Processing errors or inaccurate data at any point throughout the revenue cycle can lead to delayed reimbursement, lost revenue or regulatory compliance risk for providers. Unnecessary rework to fix errors and reprocess claims requires valuable resources and decreases productivity.

Disparate systems and information silos make it difficult to gather, normalize and analyze data. This data helps to assess financial and operational performance, identify trends and patterns to strengthen rule sets or fuel machine learning algorithms and ensure accurate reimbursement.

What Are the Key Components of a Successful Revenue Cycle Management Program?

The most successful healthcare revenue cycle management programs focus on expert revenue orchestration with the proper technique, talent and technology, underscored by a constant focus on patient connectivity.


Tried and true best practices are critical to a well-run RCM operation. A clear understanding of the revenue cycle as a system allows expert operators to break down traditional silos and streamline processes, taking lessons learned from trillions of transactions to bridge data gaps across departments and eliminate inefficiency.


Experienced and capable talent is at the core of every good RCM program. Staying ahead of the pace of change and adapting to the complex RCM environment requires competent leadership, specialized experts, well-trained staff and a highly collaborative work environment. Best practices must be well documented and hardwired into evergreen training tools and resources to ensure everyone is operating at the top of their license.
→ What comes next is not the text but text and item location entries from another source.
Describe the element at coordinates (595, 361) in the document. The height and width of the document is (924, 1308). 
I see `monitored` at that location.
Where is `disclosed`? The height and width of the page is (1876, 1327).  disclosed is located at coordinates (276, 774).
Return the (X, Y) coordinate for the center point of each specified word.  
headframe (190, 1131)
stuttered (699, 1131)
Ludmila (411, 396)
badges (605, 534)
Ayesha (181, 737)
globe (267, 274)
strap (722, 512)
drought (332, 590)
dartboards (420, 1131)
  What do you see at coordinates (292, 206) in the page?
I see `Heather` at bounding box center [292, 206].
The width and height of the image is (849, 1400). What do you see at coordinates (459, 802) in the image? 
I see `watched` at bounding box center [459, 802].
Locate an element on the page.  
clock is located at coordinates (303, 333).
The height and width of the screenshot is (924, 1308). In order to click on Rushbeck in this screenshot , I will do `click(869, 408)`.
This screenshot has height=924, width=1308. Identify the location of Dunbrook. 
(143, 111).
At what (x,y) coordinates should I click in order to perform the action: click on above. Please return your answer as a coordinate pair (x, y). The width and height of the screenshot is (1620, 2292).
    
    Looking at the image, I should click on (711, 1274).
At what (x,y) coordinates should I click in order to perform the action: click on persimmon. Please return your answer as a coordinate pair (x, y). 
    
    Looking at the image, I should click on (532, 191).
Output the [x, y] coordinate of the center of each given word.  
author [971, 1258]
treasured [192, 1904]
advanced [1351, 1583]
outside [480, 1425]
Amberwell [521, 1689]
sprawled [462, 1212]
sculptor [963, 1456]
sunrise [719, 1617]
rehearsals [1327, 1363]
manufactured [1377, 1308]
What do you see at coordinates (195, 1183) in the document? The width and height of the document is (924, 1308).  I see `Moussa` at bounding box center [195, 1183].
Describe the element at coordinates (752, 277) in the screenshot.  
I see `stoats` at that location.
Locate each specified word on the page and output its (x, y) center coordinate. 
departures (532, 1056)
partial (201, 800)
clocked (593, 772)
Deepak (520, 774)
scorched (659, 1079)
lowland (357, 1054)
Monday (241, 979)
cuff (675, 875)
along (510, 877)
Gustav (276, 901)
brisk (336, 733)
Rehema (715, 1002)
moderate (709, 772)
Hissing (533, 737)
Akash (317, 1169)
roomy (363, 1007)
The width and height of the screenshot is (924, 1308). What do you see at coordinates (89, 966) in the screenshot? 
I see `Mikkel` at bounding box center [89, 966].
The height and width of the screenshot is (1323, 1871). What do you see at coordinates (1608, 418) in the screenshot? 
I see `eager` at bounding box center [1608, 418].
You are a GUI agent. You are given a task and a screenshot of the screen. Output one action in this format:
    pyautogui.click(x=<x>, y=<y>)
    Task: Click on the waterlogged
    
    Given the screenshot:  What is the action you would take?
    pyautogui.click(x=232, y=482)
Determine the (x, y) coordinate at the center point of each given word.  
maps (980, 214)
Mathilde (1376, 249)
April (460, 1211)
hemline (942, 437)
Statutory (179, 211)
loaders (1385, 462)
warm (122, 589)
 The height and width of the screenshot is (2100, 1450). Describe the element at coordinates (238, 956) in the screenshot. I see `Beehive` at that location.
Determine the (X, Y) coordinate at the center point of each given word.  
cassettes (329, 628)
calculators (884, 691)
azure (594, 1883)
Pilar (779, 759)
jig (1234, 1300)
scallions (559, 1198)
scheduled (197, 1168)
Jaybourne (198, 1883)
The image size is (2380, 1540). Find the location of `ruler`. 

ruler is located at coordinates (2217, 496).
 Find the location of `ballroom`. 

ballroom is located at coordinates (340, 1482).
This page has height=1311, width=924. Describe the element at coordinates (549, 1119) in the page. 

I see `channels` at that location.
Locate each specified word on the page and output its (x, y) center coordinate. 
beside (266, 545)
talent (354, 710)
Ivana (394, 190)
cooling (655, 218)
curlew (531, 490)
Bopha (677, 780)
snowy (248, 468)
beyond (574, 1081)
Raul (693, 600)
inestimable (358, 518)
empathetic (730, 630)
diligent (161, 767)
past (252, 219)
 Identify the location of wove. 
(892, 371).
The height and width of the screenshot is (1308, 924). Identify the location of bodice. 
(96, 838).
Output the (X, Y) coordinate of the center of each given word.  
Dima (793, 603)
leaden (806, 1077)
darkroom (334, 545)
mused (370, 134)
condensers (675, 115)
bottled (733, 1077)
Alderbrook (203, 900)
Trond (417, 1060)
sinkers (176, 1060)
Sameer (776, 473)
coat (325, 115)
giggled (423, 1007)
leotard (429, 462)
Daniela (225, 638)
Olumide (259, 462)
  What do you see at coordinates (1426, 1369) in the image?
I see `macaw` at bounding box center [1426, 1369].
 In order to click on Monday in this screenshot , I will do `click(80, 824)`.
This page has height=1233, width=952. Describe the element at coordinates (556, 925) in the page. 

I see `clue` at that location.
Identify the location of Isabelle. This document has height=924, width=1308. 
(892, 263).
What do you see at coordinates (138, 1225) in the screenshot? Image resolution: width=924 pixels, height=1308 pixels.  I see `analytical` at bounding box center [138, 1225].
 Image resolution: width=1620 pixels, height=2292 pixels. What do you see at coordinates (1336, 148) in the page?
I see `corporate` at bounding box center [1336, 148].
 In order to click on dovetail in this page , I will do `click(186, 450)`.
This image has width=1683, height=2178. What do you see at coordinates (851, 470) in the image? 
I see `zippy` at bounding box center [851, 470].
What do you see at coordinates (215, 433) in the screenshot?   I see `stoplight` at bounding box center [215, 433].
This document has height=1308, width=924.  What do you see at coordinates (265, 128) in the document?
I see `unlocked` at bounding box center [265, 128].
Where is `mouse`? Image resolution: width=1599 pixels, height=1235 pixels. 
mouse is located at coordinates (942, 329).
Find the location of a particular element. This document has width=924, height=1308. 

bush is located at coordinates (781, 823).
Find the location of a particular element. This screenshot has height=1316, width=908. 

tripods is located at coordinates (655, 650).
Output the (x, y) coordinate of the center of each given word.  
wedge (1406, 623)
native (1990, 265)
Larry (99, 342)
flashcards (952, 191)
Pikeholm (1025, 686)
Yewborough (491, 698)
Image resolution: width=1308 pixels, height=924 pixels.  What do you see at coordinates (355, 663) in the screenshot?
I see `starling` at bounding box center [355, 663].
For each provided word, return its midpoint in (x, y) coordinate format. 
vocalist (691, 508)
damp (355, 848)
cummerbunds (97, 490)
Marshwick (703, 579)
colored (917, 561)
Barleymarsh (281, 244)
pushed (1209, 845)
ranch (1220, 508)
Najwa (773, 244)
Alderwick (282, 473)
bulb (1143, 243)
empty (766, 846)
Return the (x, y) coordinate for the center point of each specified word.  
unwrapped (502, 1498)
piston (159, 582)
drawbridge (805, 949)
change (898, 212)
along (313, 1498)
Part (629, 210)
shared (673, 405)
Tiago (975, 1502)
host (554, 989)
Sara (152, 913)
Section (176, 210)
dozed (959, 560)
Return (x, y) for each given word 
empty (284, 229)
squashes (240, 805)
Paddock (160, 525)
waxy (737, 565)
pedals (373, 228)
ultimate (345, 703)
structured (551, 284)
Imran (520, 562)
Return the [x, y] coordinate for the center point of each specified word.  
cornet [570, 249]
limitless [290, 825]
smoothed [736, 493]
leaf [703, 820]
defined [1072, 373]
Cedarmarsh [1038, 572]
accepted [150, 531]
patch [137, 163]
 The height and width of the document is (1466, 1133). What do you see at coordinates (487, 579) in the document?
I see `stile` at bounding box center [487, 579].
Working smarter by leveraging modern technology and true business intelligence is essential for a successful RCM function. The right RCM technology can help automate repetitive manual tasks, prioritize exception-based workflows and continually learn from patterns to detect anomalies and prevent errors. In addition, the right technology can provide robust business intelligence to guide strategic decision-making and reveal insights into performance.

In Summary

While expert revenue cycle management may be outside most healthcare organizations’ core competency, it’s critical to their missions, nonetheless. They often lack the capabilities to efficiently manage and optimize their revenue cycle operations because the complexity requires a degree of operational expertise and scaled investments in talent and technology that many health systems struggle to prioritize. Luckily, healthcare providers have a range of options to drive successful revenue cycle management, from low-commitment operational assessments to end-to-end revenue cycle management with an experienced partner

According to one healthcare organization CEO, “There’s only so many levers of opportunity for improvement in margin right now, so if you’re not focusing on your revenue cycle, you’re really missing one of the biggest opportunities out there to make an impact on your system.”